What other benefits are there?
The responsibility of caring for a pet can assist people in adapting to routines and structure, an excellent life skill.
The feeling of connection to another creature helps people feel more empathy. Empathy improves emotional intelligence as it causes a person to think about life from a different perspective. Emotional intelligence builds confidence and people with high levels of emotional intelligence tend to perform better in life and work.
There is a link to an article from the National Institutes of Health titled The Power of Pets below that shares additional observations such as children with Type 1 diabetes that have fish tend to manage their treatments more successfully.
NIH Article: The Power of Pets
- The Power of Pets | NIH News in Health
Scientists are looking at how different types of pets can affect your mental and physical health.
Animals Play an Important Role
So important in fact, that there are at least ten different types of service dogs in North America now for ailments such as Alzheimer's, autism, and epilepsy in addition to the traditional seeing-eye dog. Therapy dogs are also being utilized in various treatment centers for patients in palliative care or trauma recovery. This is a powerful testimony to the positive effect of animals on humans.

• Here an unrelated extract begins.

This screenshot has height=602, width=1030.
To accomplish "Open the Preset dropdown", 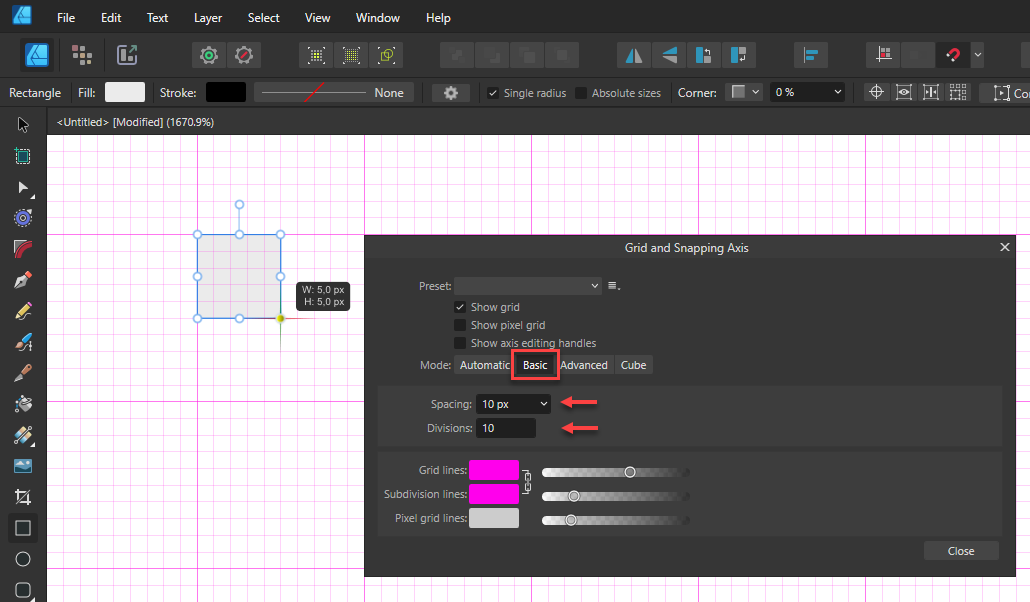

Thankfully most of us only require a pet, or a little bit of time close to an animal, to improve our health and life satisfaction.
Where Can I Spend Time with Animals?
Don't have a pet for various reasons but want to spend a little time with a furry friend? Here are a few ideas to get you started:
- Search for animal sanctuaries that allow tours in your area, consider volunteering!
- Your local humane society may have a take-a-dog-for-a-weekend program.
- Visit a friend with pets.
- Go to your local dog park and walk around, you don't actually need a dog! It's not the same as going to a playground without children, I promise.
Follow your local rescues on social media as they will often post their events. Maybe you will get to have a pint with a puppy or a latte with a kitty in your town!